CBI Raids in Transnational Fraud Probe Linked to Overseas Fintech Platform Pyypl
(By Syed Ali Taher Abedi)
New Delhi: The Central Bureau of Investigation (CBI) on Thursday launched coordinated searches at 15 locations across Delhi, Rajasthan, Uttar Pradesh and Punjab in a sweeping probe into a transnational online investment and part-time job fraud, allegedly siphoning crores of rupees from thousands of unsuspecting Indians through offshore withdrawals and overseas fintech platforms, chiefly the Dubai-based “Pyypl”.
A meticulous investigation by the Central Bureau of Investigation (CBI) has pierced the veil of a sophisticated cyber-fraud syndicate that weaponized social media platforms, mobile applications, and encrypted messaging services to ensnare unsuspecting victims.

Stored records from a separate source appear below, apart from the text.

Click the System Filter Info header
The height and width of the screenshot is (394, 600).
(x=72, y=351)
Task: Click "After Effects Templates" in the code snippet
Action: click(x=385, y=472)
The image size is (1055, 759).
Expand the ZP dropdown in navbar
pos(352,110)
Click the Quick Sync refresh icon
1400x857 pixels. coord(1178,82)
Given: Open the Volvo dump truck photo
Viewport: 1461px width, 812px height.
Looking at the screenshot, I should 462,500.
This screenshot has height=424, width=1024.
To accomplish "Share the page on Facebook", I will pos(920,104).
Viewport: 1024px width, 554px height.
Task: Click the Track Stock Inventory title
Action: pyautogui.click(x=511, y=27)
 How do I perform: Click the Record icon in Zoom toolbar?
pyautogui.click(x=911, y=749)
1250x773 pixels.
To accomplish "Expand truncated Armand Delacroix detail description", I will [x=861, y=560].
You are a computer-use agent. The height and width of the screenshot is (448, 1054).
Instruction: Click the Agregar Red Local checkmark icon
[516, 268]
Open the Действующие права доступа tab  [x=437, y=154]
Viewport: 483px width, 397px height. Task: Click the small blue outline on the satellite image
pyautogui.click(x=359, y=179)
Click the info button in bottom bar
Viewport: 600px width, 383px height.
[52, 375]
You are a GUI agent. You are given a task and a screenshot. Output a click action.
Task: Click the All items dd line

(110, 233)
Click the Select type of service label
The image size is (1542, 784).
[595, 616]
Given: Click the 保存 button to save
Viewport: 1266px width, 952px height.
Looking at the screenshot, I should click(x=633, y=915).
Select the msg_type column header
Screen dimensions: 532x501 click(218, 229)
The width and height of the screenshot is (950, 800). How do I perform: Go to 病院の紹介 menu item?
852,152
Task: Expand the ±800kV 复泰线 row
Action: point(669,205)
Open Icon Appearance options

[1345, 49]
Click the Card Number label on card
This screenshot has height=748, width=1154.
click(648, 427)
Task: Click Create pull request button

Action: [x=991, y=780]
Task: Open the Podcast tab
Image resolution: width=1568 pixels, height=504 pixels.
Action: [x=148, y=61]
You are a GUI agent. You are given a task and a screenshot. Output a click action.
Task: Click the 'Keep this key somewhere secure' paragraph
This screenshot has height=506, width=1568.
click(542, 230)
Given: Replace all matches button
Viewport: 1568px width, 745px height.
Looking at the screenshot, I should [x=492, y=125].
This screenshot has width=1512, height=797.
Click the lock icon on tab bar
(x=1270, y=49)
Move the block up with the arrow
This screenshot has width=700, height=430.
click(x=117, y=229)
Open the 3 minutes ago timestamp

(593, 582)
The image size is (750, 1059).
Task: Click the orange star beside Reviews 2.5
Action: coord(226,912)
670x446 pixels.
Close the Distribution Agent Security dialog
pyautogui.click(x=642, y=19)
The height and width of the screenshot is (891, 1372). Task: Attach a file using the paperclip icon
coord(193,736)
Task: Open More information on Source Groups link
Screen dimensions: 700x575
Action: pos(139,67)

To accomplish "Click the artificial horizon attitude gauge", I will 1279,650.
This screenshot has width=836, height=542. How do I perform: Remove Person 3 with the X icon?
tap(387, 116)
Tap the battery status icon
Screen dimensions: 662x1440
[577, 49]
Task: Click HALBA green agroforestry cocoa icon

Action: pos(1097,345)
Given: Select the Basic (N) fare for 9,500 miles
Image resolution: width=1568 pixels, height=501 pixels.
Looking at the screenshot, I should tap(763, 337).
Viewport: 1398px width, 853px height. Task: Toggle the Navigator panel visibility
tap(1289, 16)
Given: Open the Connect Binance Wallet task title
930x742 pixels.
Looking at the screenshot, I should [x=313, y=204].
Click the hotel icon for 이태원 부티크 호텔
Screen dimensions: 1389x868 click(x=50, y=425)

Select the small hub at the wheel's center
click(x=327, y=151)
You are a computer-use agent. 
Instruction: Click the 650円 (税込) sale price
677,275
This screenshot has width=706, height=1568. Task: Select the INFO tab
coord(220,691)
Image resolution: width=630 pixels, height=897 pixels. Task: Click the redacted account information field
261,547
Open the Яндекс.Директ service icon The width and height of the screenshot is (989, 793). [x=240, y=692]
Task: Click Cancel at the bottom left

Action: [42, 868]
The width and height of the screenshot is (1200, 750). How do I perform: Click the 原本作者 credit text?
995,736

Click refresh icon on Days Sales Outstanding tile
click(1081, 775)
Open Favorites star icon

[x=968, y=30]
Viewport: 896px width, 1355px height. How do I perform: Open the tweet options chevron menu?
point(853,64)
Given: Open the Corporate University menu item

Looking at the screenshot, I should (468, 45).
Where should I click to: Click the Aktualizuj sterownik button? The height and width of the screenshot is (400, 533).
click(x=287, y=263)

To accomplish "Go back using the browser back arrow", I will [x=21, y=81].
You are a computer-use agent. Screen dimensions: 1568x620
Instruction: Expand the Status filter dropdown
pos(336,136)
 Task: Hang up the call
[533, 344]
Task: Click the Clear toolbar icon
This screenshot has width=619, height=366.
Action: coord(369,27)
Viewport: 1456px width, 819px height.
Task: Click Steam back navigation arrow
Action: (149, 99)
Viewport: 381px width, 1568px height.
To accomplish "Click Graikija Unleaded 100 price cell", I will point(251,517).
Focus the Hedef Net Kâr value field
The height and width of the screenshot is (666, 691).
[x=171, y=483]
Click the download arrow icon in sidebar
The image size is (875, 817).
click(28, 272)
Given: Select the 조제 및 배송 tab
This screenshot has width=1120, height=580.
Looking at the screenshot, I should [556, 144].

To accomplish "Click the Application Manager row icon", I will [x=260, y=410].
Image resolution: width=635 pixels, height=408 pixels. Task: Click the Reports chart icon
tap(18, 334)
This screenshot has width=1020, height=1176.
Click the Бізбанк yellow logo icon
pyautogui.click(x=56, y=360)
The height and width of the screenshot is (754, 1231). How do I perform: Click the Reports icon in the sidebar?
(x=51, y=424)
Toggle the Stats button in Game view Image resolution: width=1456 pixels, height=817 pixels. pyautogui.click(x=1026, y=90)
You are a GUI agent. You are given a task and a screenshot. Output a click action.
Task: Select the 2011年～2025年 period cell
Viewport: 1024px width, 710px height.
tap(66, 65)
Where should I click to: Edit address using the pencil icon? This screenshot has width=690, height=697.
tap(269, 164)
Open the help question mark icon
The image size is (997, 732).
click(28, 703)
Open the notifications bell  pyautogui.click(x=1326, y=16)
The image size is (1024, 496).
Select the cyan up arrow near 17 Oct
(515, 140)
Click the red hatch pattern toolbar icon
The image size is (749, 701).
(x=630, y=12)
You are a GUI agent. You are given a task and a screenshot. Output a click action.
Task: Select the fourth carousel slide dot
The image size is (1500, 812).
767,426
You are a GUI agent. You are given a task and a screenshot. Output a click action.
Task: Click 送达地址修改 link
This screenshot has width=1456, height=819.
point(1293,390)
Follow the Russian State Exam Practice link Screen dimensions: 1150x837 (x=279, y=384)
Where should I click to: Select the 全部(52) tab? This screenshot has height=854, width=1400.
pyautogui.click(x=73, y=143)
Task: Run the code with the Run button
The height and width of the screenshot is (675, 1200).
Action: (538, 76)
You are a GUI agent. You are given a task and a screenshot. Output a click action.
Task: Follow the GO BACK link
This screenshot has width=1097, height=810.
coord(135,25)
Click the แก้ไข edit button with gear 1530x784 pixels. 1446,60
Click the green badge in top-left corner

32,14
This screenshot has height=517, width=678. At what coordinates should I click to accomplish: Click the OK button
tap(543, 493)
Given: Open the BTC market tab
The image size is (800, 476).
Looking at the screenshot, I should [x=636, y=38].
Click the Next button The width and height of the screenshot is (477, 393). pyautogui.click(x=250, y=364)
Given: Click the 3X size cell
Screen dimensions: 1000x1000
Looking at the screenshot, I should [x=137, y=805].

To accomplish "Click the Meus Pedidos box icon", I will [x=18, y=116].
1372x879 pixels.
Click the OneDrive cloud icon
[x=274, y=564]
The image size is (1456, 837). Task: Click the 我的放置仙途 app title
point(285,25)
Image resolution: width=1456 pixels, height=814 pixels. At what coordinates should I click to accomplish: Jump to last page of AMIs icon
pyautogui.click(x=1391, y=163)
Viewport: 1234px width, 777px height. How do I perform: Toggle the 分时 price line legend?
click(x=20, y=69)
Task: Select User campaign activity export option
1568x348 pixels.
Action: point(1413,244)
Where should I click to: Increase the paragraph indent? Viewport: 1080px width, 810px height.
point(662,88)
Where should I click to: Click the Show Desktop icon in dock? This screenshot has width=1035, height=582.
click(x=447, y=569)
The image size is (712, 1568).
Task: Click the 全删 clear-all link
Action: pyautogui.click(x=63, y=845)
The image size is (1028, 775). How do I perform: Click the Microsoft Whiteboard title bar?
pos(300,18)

Posing as lucrative portals for high-yield online investments and flexible part-time job schemes, the perpetrators deployed predatory lures, initially coaxing victims into modest deposits. Fabricated profit dashboards—artfully engineered illusions—were then paraded to erode scepticism, paving the way for relentless pressure to funnel escalating sums into the trap.
The plundered proceeds were swiftly obfuscated through a labyrinth of mule bank accounts, engineered to fracture and disguise the illicit money trail.
From there, the laundered bounty was exfiltrated via offshore ATM withdrawals, facilitated by debit cards cunningly activated for international transactions, and channelled into wallet top-ups on foreign fintech platforms chiefly “Pyypl” leveraging Visa and MasterCard networks.
These manoeuvres masqueraded as innocuous Point-of-Sale (POS) transactions within banking ledgers, a classic stratagem to evade real-time detection.
Central to this nexus emerged Ashok Kumar Sharma, a Chartered Accountant ensconced in Bijwasan village on the Delhi-Gurugram frontier, unmasked as the alleged kingpin.
CBI sleuths have pinned him, alongside accomplices, to the siphoning of hundreds of crores through this mule-account web and cross-border conduits.
Compounding the racket, segments of the crime proceeds were transmuted into cryptocurrency, further complicating asset recovery.
Deepening the probe unveiled a parallel artery of the syndicate, wherein Sharma stands accused of diverting nearly ₹900 crore in the preceding year alone.
Fraudulent inflows were aggregated into accounts tethered to 15 phantom shell companies, then funnelled through two shadowy entities.
Investigative forensics revealed these proxies liquidated the tainted funds into USDT via India-domiciled virtual asset service providers (VASPs), dispatching the digital assets to pre-whitelisted wallets beyond jurisdictional reach.
In a pre-emptive strike, the CBI invoked its powers under the Prevention of Money Laundering Act (PMLA) to freeze the implicated bank accounts and sequestered funds in September 2025.
Coordinated raids swept the residences of the shell entities’ directors and their operational hubs, unearthing a trove of incriminating ledgers, digital artifacts, and electronic footprints chronicling the syndicate’s machinations.
Revelations extended to the duping of unwitting individuals, fraudulently installed as nominal directors, with forged incorporation documents propping up the shell facades.
Custodial remand of Ashok Kumar Sharma has now been secured, priming intensive interrogation to extract confessions and dismantle the hierarchy.
The CBI, undeterred, presses forward on emergent leads to hunt down fugitive accused including foreign operatives and to map, trace, and immobilize the sprawling proceeds dispersed across domestic and global financial arteries.